## Extrait cité
************

Criblé de dettes, sans doute en mal de paiement auprès de dealers, dépressif, on ne saura jamais si Kan s’est suicidé en se jetant dans la Seine, s’il a succombé à une overdose dans l’anonymat ou a été purement et simplement liquidé. Sans certitude aucune, Kan sera officiellement déclaré mort au début des années 2000. Son corps n’a jamais été retrouvé.

De facto

14 septembre 1944: naissance d’Alain Michel Zisa qui adoptera plus tard le nom de son beau-père, Kan. Il n’a jamais connu son père biologique.

1963: sortie de son premier 45 tours, Si l’amour.

Années 1960-1970: Alain Kan enchaîne plusieurs carrières et plusieurs styles musicaux: twist, variété, cabaret, pop, glam, punk. Très influencé par Bowie et Iggy Pop, il n’aura jamais aucun véritable succès commercial, mais il composera un personnage de dandy maudit à la française.

14 avril 1990: il disparaît définitivement.

(1) Animateur de La Chasse aux trésors, jeu à succès diffusé sur les télévisions francophones de 1981 à 1984, il disparaît le 6 août 1985 sur le fleuve Zaïre.

************

## Données affichées
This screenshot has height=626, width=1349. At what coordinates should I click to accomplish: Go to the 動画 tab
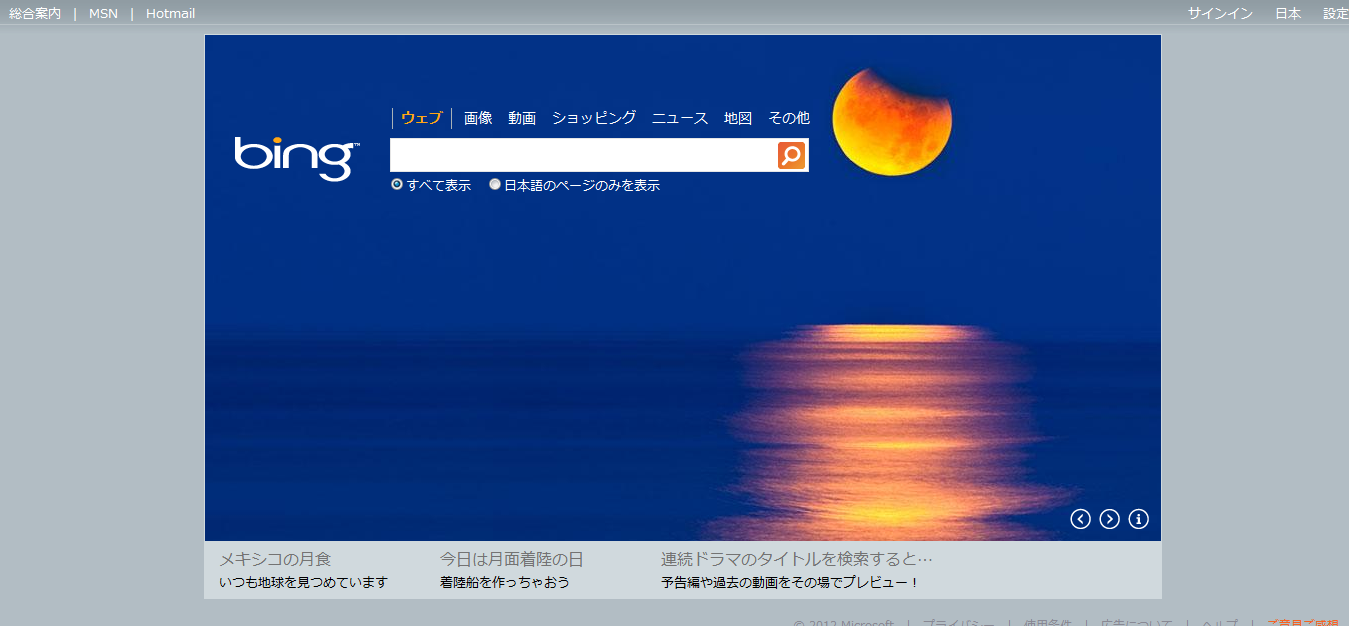click(x=522, y=118)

************

## Consigne
Recopiez l'extrait sur Alain Kan en commençant aux mots « 14 septembre 1944: naissance » et en vous arrêtant après « à la française. ». Substituez « poète maudit » à « dandy maudit ».

## Résultat
14 septembre 1944: naissance d’Alain Michel Zisa qui adoptera plus tard le nom de son beau-père, Kan. Il n’a jamais connu son père biologique.

1963: sortie de son premier 45 tours, Si l’amour.

Années 1960-1970: Alain Kan enchaîne plusieurs carrières et plusieurs styles musicaux: twist, variété, cabaret, pop, glam, punk. Très influencé par Bowie et Iggy Pop, il n’aura jamais aucun véritable succès commercial, mais il composera un personnage de poète maudit à la française.